The plaintiff allegedly was injured when the vehicle she was driving came into contact with a garbage truck owned by the defendant City of New Rochelle and driven by the defendant Chesterfield Bowen. In opposition to the plaintiff's motion for summary judgment on the issue of liability, the defendants asserted, on the basis of Vehicle and Traffic Law § 1103(b), that they would be liable for the plaintiff's injuries only upon a finding of “reckless disregard for the safety of others” and that the plaintiff's motion must be denied because the plaintiff failed to establish such recklessness on their part in support of her motion. Contrary to the defendants' argument, however, Vehicle and Traffic Law § 1103(b) applies only to vehicles “actually engaged in work upon a highway,” which is construed as being limited to vehicles performing “construction, repair, maintenance or similar work” (Riley v. County of Broome, 95 N.Y.2d 455, 464, 719 N.Y.S.2d 623, 742 N.E.2d 98). Since the ordinary municipal refuse collection in which the garbage truck was engaged at the time of the accident is not such work, the statute is inapplicable.

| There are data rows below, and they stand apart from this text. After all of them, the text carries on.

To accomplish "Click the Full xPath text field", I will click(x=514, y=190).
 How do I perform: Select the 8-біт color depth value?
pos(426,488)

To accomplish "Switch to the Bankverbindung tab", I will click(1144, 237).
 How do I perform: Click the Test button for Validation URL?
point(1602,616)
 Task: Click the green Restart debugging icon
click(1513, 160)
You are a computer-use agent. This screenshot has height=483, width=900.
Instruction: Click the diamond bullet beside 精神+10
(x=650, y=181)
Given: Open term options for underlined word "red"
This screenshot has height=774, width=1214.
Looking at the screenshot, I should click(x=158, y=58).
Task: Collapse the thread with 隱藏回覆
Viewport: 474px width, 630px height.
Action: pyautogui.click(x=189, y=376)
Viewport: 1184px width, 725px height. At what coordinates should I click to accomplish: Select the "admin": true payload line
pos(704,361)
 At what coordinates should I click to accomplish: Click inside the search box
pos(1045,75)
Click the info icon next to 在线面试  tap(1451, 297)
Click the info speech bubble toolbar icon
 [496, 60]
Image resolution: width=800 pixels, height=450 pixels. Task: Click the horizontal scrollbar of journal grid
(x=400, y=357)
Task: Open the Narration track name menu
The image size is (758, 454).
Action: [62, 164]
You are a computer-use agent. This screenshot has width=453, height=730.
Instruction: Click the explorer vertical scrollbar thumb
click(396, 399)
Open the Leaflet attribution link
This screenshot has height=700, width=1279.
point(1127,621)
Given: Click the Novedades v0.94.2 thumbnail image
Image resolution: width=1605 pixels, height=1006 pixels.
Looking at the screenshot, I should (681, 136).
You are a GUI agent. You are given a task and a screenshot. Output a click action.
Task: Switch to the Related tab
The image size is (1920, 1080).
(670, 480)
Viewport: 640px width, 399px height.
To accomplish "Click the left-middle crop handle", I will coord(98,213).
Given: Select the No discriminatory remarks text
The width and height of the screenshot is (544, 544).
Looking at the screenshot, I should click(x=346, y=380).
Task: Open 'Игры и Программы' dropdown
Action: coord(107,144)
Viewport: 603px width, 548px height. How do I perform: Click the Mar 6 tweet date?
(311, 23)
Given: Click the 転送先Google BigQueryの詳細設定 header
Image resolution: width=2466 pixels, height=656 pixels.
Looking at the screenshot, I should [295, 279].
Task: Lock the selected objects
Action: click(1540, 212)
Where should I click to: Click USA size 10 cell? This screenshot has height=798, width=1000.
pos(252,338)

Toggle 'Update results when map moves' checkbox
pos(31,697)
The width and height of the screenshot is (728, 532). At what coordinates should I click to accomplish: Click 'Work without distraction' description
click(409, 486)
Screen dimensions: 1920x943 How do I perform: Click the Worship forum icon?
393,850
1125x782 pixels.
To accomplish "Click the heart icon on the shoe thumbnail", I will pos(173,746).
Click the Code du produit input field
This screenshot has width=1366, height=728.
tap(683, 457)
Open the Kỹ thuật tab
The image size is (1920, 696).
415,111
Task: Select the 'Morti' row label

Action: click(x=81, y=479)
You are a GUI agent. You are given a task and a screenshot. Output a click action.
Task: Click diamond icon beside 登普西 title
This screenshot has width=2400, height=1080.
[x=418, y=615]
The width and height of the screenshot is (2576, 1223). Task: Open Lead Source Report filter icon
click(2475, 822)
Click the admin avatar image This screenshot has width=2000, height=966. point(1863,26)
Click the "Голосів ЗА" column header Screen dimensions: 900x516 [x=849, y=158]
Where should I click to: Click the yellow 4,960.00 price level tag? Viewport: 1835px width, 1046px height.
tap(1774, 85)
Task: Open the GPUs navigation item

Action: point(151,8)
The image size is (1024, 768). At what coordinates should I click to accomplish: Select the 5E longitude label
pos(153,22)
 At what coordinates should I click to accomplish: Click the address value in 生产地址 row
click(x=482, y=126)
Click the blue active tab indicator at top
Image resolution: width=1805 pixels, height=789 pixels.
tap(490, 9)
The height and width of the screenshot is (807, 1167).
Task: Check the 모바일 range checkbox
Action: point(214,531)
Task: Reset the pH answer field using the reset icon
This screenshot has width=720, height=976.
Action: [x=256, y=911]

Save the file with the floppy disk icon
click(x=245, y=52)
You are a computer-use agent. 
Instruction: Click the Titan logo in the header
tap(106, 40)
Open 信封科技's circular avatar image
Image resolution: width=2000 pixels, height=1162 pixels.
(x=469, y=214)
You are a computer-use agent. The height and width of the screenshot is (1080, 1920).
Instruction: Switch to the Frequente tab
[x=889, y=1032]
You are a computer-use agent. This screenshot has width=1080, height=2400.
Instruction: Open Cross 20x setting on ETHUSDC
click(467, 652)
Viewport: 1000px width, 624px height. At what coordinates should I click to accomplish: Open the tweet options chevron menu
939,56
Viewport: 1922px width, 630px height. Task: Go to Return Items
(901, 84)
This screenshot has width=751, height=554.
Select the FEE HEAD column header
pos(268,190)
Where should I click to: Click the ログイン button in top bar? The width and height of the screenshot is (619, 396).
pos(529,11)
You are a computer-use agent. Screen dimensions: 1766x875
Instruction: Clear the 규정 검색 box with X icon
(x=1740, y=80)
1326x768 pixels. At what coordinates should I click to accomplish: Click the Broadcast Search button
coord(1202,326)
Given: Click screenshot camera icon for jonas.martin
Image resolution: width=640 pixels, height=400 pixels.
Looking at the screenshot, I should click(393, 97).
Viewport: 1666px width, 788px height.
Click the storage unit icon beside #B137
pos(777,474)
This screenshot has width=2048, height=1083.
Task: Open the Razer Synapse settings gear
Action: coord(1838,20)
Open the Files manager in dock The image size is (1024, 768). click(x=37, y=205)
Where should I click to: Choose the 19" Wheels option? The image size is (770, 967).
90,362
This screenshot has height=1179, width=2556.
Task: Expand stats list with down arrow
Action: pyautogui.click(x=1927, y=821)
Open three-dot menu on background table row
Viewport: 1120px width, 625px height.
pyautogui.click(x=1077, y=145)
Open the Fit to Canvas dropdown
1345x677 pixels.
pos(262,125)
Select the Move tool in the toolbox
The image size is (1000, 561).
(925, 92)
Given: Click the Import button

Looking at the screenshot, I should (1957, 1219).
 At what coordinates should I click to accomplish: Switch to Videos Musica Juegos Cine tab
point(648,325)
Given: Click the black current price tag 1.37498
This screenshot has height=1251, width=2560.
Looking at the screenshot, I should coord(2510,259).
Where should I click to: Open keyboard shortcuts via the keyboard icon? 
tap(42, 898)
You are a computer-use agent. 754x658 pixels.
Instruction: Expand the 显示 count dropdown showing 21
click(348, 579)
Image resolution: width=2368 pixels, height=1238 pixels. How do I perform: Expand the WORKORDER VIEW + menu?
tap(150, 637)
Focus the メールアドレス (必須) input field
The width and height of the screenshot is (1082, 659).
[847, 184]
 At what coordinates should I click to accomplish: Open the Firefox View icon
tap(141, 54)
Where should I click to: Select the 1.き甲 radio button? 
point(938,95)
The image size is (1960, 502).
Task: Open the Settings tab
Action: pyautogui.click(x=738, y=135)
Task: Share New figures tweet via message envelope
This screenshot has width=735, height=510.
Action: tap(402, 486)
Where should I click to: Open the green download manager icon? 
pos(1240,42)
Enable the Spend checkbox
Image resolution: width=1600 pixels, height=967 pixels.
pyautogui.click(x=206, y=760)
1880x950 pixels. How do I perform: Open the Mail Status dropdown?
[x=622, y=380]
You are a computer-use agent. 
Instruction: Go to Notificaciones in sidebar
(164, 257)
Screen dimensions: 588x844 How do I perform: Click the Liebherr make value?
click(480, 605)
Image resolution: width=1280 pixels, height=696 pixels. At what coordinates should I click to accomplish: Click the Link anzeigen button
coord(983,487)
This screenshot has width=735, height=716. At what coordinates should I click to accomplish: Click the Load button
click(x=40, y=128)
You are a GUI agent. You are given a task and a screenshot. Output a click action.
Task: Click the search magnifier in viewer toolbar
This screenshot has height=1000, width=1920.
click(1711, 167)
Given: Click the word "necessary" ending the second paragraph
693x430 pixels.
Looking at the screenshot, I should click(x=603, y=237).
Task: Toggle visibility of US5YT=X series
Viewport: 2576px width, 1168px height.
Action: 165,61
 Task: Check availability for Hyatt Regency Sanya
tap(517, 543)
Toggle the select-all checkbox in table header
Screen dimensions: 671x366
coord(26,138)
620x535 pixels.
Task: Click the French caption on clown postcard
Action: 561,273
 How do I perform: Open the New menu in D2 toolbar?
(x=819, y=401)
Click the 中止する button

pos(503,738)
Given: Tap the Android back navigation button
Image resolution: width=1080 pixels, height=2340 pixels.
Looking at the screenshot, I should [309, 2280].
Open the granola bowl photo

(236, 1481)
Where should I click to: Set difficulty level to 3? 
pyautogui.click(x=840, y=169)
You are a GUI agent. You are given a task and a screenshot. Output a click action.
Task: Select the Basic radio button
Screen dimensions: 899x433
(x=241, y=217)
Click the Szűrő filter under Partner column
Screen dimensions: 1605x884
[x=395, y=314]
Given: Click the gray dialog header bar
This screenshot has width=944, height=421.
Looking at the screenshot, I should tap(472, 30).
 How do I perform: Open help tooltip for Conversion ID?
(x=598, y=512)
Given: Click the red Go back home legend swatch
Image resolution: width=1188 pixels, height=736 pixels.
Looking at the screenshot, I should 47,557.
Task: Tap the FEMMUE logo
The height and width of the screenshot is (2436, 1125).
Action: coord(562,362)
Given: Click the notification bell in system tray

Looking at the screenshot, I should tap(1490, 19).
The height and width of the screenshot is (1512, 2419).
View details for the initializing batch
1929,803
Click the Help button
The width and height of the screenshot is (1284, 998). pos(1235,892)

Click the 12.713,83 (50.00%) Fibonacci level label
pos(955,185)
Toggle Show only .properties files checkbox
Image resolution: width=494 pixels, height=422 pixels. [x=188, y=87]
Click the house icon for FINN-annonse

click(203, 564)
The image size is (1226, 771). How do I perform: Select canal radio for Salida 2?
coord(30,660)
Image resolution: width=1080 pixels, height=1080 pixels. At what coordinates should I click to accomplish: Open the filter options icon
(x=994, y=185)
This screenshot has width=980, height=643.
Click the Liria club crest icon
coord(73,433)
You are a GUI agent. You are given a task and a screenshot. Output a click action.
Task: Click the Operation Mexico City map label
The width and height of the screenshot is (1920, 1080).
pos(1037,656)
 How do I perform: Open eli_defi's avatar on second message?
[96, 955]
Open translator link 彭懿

Applying an ordinary negligence standard, the plaintiff established her prima facie entitlement to judgment as a matter of law on the issue of liability by demonstrating that the defendants' truck, which was stopped in the left lane facing against traffic, struck her vehicle as it attempted to cross the roadway and enter her lane of travel in violation of her right of way (see Vehicle and Traffic Law § 1143; Lallemand v. Cook, 23 A.D.3d 533, 806 N.Y.S.2d 619; White v. Gooding, 21 A.D.3d 485, 800 N.Y.S.2d 568). However, in opposition, the defendants raised a triable issue of fact regarding the plaintiff's alleged comparative fault. A motorist is negligent if he or she fails to see that which, under the circumstances, he or she should have seen through the proper use of his or her senses (see Bolta v. Lohan, 242 A.D.2d 356, 661 N.Y.S.2d 286; see also Weigand v. United Traction Co., 221 N.Y. 39, 116 N.E. 345). Here, the defendants presented the affidavit of Bowen's co-worker, a nonparty, who stated that he stood behind the truck and gestured toward the plaintiff in order for her to stop her vehicle from proceeding and to allow the defendants' truck to merge into traffic. This directly conflicted with the plaintiff's testimony at her General Municipal Law § 50-h hearing, where she testified that no one said anything to her or gestured as she attempted to pass the defendants' truck. Accordingly, a triable issue of fact remains regarding comparative negligence, precluding the granting of the plaintiff's motion for summary judgment (see Perla v. Wilson, 287 A.D.2d 606, 732 N.Y.S.2d 35; Young v. Mauch, 268 A.D.2d 583, 702 N.Y.S.2d 848).